Ma non è il solo umore in generale dell’individuo ad influenzare lo stato di benessere del corpo; la ricerca ha dimostrato che molte condizioni, che ricadono chiaramente nel campo della psichiatria, sono conseguenti a determinate situazioni fisiologiche: così dalla scarsità di zucchero nel sangue può trarre origine uno stato di depressione, oppure dagli squilibri ormonali legati a fattori nutrizionali taluni ricercatori indicano una delle cause della schizofrenia. Anche l’ipercinesi nei bambini può essere il risultato di una disorganizzazione del sistema nervoso.
La Kinesiologia applicata, per mezzo di appositi test, può verificare l’effetto delle emozioni sul sistema nervoso.


I Cinque Elementi Anatomici

G.Goodheart partì da una ipotesi: che i cinque maggiori squilibri dell’organismo potessero avere effetto sul forame intervertebrale.
Le ricerche della Kinesiologia applicata hanno consentito di definire le cinque vie che possono essere utilizzate per influire sulla forza muscolare e sugli organi e visceri.
Successivamente è stata presa in considerazione la nutrizione, ma i cinque fattori originari sono rimasti immutati.

1 - I punti neurolinfatici, scoperti nel 1920 del dr. Chapman, osteopata, sono dei punti specifici localizzati in varie parti del corpo (in particolare sul dorso, sul torace e sulle cosce) che, stimolati manualmente per un tempo variabile da pochi secondi a qualche minuto nei casi più acuti, aumentano il drenaggio linfatico di organi o visceri ad essi collegato.

Goodheart ha introdotto questa metodica nel 1966, stabilendo la relazione riflessologica tra questi punti e specifici muscoli, organi e visceri.


2 - I punti neurovascolari, localizzati prevalentemente sulla testa (scoperti, sempre intorno agli anni ’20, dal dr. Bennet, un chiropratico californiano), sono in grado di influenzare l’irrorazione sanguigna dei visceri e degli organi, agendo sulla muscolatura liscia a livello di vasi.
Questi punti vengono attivati soprattutto con una leggera pressione, esercitata costantemente fino a quando non si avverte una pulsazione di 72 battiti al secondo, per qualsiasi persona.
Questa metodica è stata introdotta nel 1967.

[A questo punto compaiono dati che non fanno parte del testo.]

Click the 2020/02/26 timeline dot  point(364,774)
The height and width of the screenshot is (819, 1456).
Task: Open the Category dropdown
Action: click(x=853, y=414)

3/4 - Il fluido cerebrospinale (ne è presa in considerazione la circolazione, correlata all’integrità del sistema respiratorio cranio-sacrale) ed i nervi periferici (che fuoriescono tra vertebra e vertebra) sono mutuati dalle tecniche della manipolazione vertebrale (che influisce sul sistema autonomo) della chiropratica.

5 - I Meridiani dell’Agopuntura: nel 1970 è stata codificata la relazione con la Kinesiologia Applicata.
Per esempio: a livello dei canali intervertebrali sono situati i punti IU; qui fuoriescono i meridiani di collegamento, il cui equilibrio dipende ed è influenzato dallo stato di mobilità della colonna vertebrale. Su questi punti il kinesiologo può intervenire con le sole mani (o con gli aghi) per riequilibrare l’energia che vi fluisce.

Nutrizione
La scoperta che ogni muscolo del corpo è rinforzato da vitamine o minerali specifici consente ai kinesiologi di affiancare a qualsiasi tipo di intervento una adeguata integrazione vitaminico-minerale.